Fleet Foxes da spiaggia
Nel nuovo disco Shore Robin Pecknold distilla bellezza in assenza di gravità nel nome dei Fleet Foxes
Ricordo tuttora con nitidezza quando li vidi esibirsi dal vivo nel novembre 2011 a Milano, sul palco dello Smeraldo, teatro smantellato pochi mesi dopo per fare spazio a Eataly: i Fleet Foxes erano meravigliosamente naïf nel modo in cui mettevano in scena il materiale dei primi due album. Nel 2017, invece, interrompendo un lungo silenzio, il successivo Crack-Up rappresentò una sorta di perdita dell’innocenza, simboleggiata da maggiori ambizioni formali e arrangiamenti ampollosi. Ed ecco adesso, come fulmine a ciel sereno, il quarto atto, Shore: pubblicato allo scoccare dell’equinozio d’autunno in versione digitale, posticipando a inizio febbraio l’oggetto discografico.
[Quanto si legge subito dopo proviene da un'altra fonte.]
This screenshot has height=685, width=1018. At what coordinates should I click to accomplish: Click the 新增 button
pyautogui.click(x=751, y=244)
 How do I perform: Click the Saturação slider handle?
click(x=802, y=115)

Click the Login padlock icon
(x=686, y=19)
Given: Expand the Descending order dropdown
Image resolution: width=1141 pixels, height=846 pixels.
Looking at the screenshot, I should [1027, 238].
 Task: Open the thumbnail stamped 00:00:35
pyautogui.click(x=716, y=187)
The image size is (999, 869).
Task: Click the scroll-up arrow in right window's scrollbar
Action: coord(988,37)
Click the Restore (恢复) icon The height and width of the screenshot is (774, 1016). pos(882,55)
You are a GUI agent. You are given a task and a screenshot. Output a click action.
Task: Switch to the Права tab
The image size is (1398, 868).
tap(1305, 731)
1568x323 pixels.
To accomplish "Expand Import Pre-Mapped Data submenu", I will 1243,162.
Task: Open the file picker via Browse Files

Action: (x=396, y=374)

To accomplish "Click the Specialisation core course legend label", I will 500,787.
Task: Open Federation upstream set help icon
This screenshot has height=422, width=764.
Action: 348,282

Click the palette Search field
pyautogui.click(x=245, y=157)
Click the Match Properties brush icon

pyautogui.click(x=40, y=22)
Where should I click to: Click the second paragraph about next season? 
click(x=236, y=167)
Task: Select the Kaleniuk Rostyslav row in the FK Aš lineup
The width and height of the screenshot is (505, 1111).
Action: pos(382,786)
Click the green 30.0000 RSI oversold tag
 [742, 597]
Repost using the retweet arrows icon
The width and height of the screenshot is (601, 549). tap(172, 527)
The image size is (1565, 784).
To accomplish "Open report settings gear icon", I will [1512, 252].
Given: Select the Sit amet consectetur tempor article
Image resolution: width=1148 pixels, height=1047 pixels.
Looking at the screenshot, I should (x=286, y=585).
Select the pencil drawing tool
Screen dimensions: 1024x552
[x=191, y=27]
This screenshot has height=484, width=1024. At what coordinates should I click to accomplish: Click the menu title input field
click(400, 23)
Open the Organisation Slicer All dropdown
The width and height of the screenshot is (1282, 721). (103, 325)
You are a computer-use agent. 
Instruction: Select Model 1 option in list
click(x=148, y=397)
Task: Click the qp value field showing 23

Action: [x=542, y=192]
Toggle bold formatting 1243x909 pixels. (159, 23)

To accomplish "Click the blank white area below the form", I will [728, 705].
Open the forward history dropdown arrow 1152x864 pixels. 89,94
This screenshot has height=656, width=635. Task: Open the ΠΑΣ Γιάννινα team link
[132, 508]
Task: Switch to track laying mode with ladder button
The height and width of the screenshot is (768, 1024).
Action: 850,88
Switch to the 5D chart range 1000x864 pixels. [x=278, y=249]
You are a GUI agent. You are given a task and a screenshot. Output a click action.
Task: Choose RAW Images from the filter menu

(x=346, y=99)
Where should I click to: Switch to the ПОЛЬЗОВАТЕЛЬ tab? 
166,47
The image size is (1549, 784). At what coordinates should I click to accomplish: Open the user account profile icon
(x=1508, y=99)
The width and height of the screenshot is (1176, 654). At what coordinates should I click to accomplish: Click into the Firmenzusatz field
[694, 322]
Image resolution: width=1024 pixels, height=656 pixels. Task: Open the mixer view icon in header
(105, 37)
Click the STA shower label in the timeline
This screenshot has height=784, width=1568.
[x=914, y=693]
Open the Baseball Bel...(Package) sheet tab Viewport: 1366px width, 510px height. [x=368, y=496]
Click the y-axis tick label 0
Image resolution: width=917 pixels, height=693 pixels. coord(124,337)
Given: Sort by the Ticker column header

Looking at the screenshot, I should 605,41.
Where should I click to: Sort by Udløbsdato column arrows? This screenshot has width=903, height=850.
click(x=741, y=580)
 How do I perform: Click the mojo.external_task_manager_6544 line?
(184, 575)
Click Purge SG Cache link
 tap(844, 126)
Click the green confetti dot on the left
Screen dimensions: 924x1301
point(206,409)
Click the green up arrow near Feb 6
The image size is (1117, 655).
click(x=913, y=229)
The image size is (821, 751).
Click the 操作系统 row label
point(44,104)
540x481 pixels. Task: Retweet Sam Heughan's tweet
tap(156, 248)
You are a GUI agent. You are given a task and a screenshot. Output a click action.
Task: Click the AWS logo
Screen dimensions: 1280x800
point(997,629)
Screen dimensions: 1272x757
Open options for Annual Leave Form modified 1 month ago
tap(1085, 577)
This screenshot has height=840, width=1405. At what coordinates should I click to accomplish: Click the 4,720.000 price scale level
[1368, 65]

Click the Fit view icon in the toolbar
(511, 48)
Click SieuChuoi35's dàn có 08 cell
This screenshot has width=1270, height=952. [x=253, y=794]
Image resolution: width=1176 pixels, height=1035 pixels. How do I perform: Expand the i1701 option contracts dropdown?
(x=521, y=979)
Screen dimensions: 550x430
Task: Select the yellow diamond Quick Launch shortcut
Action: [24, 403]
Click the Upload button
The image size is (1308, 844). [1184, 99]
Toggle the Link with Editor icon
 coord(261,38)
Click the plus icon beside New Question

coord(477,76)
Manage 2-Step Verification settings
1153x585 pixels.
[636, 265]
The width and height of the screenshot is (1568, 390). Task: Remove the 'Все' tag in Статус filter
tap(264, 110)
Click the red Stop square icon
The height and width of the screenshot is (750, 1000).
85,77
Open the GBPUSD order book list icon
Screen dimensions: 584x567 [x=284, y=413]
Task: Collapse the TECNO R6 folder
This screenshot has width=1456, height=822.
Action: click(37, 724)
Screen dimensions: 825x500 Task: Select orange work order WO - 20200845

In un minuzioso testo introduttivo, Robin Pecknold – da sempre autore esclusivo delle canzoni marchiate Fleet Foxes, ma in questo caso anche unico membro del quintetto coinvolto nella realizzazione dell’opera – ne racconta la gestazione resa travagliata da «preoccupazione e ansia», dissoltesi però nell’urgenza del momento, determinata dalla pandemia e dai conflitti che scuotono gli Stati Uniti. «Possa l’ultimo lungo anno essere perdonato», recita a un certo punto “Featherweight”: prezioso esercizio folk dal sapore antico.
Si tratta di uno degli apici nella sequenza di 15 episodi che si estende per 54 minuti abbondanti, corredata da un film in 16 millimetri realizzato ad hoc dalla cineasta Kersti Jan Werdal: road movie d’impronta paesaggistica visibile su www.fleetfoxes.co. La serie è aperta da “Wading in Waist-High Water” in maniera sorprendente: al microfono non compare infatti il protagonista bensì la giovanissima Uwade Akhere, carneade di origine nigeriana che fa poi capolino in altri due pezzi.
L’atmosfera è idilliaca e tale rimane nella seguente “Sunblind”, ballata dal portamento classico ma lieve nella quale Pecknold disegna un Pantheon musicale dove brillano le sue stelle polari: Richard Swift e David Berman, Judee Sill ed Elliott Smith, Arthur Russell e John Prine, “angeli perfetti nella neve”.
Duo di loro – Berman e Prine – riappaiono inoltre nel brano che dà titolo al disco e lo conclude su un registro di quieta malinconia: “Spaventato dal vuoto, eppure al sicuro sulla spiaggia”.
Quel luogo, esposto agli umori alterni delle maree e tuttavia accogliente con la sua malleabile consistenza sabbiosa, raffigura il senso espressivo dell’album, che – spiega ancora l’artefice – “intende celebrare la vita a dispetto della morte” e “offrire sollievo”. Anziché avvalersi degli abituali compagni d’avventura, con cui promette comunque d’impegnarsi a breve in un’impresa complementare a questa, il trentaquattrenne di Seattle si è circondato di un’ampia platea di collaboratori, fra i quali David Rossen (Grizzly Bear), il quartetto di fiati Westerlies (in evidenza nella dimensione cameristica di “Thymia” e nello sviluppo di scuola minimalista di “Cradling Mother, Cradling Woman”, che per incipit ha un campionamento della voce di Brian Wilson captata durante la lavorazione di Pet Sounds) e Aaron Dessner (The National), che l’ha ospitato nel suo studio Long Pond: uno dei quattro in cui si sono svolte le sedute di registrazione, fra New York, Parigi e Los Angeles. In precedenza Pecknold aveva trascorso un mese a scrivere in Portogallo (l’eco dell’esperienza è racchiusa in alcuni versi di “Going-to-the-Sun Road”, interpretati nella lingua del posto dal brasiliano Tim Bernardes), affacciandosi in Spagna (“Maestranza” allude all’omonima arena da corrida di Siviglia) e volgendo infine lo sguardo in direzione del Cile (“Jara” è in onore del cantautore assassinato dai fascisti di Pinochet: “Ora segui Victor nella sua scala verso il cielo”). Shore ostenta dunque densità di argomenti da età adulta, benché riproponga l’immediatezza cristallina degli esordi (si ascolti “Can I Believe You”) senza rinunciare d’altra parte alle complessità esplorate la volta scorsa, qui però ridimensionate e messe al servizio di un’attitudine all’empatia.
Un equilibrio ammirevole, esemplificato dal leggiadro andamento ascendente di “Quiet Air/Gioia”: scorcio di bellezza in assenza di gravità.